Task item |
Tally how many lines in the data below include "computer", then please reply with only that figure.

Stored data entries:
◇ ◇ ◇ ◇ ◇

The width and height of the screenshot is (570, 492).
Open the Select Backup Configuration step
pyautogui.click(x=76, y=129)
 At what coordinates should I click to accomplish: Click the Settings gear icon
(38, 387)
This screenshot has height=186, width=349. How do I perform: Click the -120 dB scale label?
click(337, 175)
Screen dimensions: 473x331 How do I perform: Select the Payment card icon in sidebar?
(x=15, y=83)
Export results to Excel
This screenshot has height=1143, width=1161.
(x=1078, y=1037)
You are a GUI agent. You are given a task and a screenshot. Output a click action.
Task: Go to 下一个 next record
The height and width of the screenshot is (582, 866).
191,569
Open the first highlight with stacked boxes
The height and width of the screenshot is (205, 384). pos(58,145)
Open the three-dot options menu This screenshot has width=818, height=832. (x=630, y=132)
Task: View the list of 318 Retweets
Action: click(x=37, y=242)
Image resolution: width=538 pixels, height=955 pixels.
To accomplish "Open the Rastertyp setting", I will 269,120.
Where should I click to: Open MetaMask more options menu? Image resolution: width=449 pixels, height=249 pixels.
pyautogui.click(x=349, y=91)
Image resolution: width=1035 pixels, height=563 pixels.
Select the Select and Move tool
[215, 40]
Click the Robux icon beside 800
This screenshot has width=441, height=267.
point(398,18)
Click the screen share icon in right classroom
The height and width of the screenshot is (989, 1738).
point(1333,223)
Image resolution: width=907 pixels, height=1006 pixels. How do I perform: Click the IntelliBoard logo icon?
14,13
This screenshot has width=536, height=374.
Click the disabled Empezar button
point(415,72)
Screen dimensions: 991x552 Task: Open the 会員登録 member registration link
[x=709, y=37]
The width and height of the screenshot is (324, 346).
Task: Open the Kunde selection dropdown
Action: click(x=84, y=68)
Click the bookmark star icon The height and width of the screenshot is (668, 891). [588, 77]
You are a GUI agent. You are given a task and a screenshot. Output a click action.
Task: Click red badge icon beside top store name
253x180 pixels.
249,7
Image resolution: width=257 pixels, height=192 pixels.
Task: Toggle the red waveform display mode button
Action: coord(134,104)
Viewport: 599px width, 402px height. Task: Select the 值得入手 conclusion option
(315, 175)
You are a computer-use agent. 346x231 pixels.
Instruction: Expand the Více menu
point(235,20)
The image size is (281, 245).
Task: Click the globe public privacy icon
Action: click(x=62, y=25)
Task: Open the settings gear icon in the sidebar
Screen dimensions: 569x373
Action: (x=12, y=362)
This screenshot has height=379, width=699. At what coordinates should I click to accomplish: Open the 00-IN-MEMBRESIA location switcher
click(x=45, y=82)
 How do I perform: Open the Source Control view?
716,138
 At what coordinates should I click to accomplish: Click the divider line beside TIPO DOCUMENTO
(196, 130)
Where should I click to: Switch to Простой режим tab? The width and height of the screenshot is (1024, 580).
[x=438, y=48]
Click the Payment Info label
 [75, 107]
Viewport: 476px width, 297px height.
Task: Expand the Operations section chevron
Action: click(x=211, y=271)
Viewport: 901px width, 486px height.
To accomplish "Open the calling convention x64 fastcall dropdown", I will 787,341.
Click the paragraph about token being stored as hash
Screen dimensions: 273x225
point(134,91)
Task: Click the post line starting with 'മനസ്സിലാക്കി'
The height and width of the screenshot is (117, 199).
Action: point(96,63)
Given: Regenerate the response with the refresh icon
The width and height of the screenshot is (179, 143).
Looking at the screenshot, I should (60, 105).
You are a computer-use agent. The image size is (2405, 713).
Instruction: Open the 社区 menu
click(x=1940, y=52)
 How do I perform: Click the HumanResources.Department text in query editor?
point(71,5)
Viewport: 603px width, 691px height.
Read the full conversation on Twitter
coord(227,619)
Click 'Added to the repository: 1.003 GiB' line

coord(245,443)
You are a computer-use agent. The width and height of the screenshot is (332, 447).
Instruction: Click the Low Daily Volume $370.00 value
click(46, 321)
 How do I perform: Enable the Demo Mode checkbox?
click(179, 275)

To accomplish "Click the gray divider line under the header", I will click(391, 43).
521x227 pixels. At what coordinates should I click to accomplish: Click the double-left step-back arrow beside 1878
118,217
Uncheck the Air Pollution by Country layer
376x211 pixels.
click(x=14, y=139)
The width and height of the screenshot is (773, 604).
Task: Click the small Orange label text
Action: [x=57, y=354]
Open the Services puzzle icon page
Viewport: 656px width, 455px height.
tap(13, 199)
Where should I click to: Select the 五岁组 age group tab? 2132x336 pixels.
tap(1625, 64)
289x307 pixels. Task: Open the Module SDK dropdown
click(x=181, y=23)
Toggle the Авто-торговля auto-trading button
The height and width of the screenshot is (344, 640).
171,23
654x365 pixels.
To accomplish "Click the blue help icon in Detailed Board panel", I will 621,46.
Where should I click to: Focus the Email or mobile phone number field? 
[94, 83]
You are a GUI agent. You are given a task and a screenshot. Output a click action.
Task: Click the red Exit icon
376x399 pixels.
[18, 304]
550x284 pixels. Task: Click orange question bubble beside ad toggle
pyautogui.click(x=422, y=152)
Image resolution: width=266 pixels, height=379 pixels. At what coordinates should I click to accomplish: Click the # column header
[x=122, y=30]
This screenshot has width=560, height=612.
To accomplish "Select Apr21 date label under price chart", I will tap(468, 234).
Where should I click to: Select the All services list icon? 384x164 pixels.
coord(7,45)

◇ ◇ ◇ ◇ ◇

Exercise output |
3